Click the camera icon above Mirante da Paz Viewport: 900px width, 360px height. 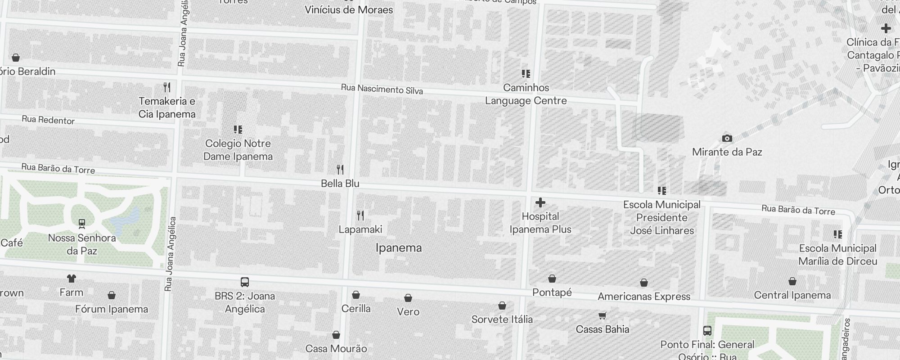(727, 138)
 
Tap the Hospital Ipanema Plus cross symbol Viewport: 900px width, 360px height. (540, 203)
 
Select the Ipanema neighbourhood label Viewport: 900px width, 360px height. (398, 248)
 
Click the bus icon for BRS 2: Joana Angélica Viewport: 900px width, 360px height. (244, 282)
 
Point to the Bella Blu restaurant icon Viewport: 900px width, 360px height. (340, 170)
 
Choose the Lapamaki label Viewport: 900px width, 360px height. (360, 230)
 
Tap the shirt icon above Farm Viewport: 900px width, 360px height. (71, 279)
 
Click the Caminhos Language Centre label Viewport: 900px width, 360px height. (526, 94)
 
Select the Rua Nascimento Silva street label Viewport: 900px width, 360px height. (382, 89)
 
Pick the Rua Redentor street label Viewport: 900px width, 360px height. (48, 120)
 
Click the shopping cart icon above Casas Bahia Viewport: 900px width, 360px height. (602, 315)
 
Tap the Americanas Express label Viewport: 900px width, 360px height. (644, 297)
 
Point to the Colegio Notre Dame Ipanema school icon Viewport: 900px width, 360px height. (238, 130)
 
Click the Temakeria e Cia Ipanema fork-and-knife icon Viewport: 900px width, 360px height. (166, 87)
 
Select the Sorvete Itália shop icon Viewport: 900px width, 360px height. (502, 306)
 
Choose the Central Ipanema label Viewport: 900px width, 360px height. (792, 295)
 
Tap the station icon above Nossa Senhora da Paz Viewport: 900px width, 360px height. (82, 224)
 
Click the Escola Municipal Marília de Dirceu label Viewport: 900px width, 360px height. (837, 255)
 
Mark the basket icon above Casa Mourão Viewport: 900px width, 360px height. (336, 335)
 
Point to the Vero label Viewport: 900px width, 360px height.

----------

» TASK DIRECTIONS: Copy the data again from the line with "Click the shopping" up to and including the last line, requests included. Multiply each coordinate in the answers by 0.85 and round to whole numbers, with halves going up.

» ANSWER FOR THE TASK:
Click the shopping cart icon above Casas Bahia Viewport: 900px width, 360px height. (512, 268)
 
Tap the Americanas Express label Viewport: 900px width, 360px height. (547, 252)
 
Point to the Colegio Notre Dame Ipanema school icon Viewport: 900px width, 360px height. (202, 111)
 
Click the Temakeria e Cia Ipanema fork-and-knife icon Viewport: 900px width, 360px height. (141, 74)
 
Select the Sorvete Itália shop icon Viewport: 900px width, 360px height. (427, 260)
 
Choose the Central Ipanema label Viewport: 900px width, 360px height. (673, 251)
 
Tap the station icon above Nossa Senhora da Paz Viewport: 900px width, 360px height. (70, 190)
 
Click the Escola Municipal Marília de Dirceu label Viewport: 900px width, 360px height. (711, 217)
 
Mark the basket icon above Casa Mourão Viewport: 900px width, 360px height. (286, 285)
 
Point to the Vero label Viewport: 900px width, 360px height.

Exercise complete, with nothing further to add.